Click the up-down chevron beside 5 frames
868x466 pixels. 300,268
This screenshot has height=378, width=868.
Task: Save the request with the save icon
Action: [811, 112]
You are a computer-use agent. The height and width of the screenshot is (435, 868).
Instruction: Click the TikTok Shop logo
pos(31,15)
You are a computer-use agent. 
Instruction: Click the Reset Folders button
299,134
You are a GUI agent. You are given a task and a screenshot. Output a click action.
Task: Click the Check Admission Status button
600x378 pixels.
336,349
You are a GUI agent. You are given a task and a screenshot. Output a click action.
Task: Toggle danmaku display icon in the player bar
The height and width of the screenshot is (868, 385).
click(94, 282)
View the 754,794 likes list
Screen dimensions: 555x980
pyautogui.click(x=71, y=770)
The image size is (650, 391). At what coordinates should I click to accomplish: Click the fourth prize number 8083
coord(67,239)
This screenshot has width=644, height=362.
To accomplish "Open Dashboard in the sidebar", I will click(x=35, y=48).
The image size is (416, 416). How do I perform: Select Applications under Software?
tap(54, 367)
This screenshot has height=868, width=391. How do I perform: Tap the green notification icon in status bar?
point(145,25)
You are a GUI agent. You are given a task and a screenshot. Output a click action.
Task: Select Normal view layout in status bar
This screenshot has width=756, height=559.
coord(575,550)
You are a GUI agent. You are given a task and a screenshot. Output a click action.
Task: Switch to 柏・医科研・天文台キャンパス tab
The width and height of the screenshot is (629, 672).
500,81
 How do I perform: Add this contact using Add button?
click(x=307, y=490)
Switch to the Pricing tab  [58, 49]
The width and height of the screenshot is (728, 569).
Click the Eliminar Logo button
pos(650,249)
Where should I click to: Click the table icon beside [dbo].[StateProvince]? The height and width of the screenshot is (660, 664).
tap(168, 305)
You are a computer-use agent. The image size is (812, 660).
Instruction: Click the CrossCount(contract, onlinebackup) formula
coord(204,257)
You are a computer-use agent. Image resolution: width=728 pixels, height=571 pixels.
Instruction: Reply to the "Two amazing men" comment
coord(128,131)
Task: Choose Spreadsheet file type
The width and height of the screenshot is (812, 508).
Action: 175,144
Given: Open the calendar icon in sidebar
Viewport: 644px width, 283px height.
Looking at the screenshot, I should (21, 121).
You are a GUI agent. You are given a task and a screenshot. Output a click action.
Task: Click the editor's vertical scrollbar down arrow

--------

▶ **PROBLEM DESCRIPTION**
Copy the data exactly as it was presented.

▶ **WORKED SOLUTION**
Click the up-down chevron beside 5 frames
868x466 pixels. 300,268
This screenshot has height=378, width=868.
Task: Save the request with the save icon
Action: [811, 112]
You are a computer-use agent. The height and width of the screenshot is (435, 868).
Instruction: Click the TikTok Shop logo
pos(31,15)
You are a computer-use agent. 
Instruction: Click the Reset Folders button
299,134
You are a GUI agent. You are given a task and a screenshot. Output a click action.
Task: Click the Check Admission Status button
600x378 pixels.
336,349
You are a GUI agent. You are given a task and a screenshot. Output a click action.
Task: Toggle danmaku display icon in the player bar
The height and width of the screenshot is (868, 385).
click(94, 282)
View the 754,794 likes list
Screen dimensions: 555x980
pyautogui.click(x=71, y=770)
The image size is (650, 391). At what coordinates should I click to accomplish: Click the fourth prize number 8083
coord(67,239)
This screenshot has width=644, height=362.
To accomplish "Open Dashboard in the sidebar", I will click(x=35, y=48).
The image size is (416, 416). How do I perform: Select Applications under Software?
tap(54, 367)
This screenshot has height=868, width=391. How do I perform: Tap the green notification icon in status bar?
point(145,25)
You are a GUI agent. You are given a task and a screenshot. Output a click action.
Task: Select Normal view layout in status bar
This screenshot has width=756, height=559.
coord(575,550)
You are a GUI agent. You are given a task and a screenshot. Output a click action.
Task: Switch to 柏・医科研・天文台キャンパス tab
The width and height of the screenshot is (629, 672).
500,81
 How do I perform: Add this contact using Add button?
click(x=307, y=490)
Switch to the Pricing tab  [58, 49]
The width and height of the screenshot is (728, 569).
Click the Eliminar Logo button
pos(650,249)
Where should I click to: Click the table icon beside [dbo].[StateProvince]? The height and width of the screenshot is (660, 664).
tap(168, 305)
You are a computer-use agent. The image size is (812, 660).
Instruction: Click the CrossCount(contract, onlinebackup) formula
coord(204,257)
You are a computer-use agent. Image resolution: width=728 pixels, height=571 pixels.
Instruction: Reply to the "Two amazing men" comment
coord(128,131)
Task: Choose Spreadsheet file type
The width and height of the screenshot is (812, 508).
Action: 175,144
Given: Open the calendar icon in sidebar
Viewport: 644px width, 283px height.
Looking at the screenshot, I should (21, 121).
You are a GUI agent. You are given a task and a screenshot. Output a click action.
Task: Click the editor's vertical scrollbar down arrow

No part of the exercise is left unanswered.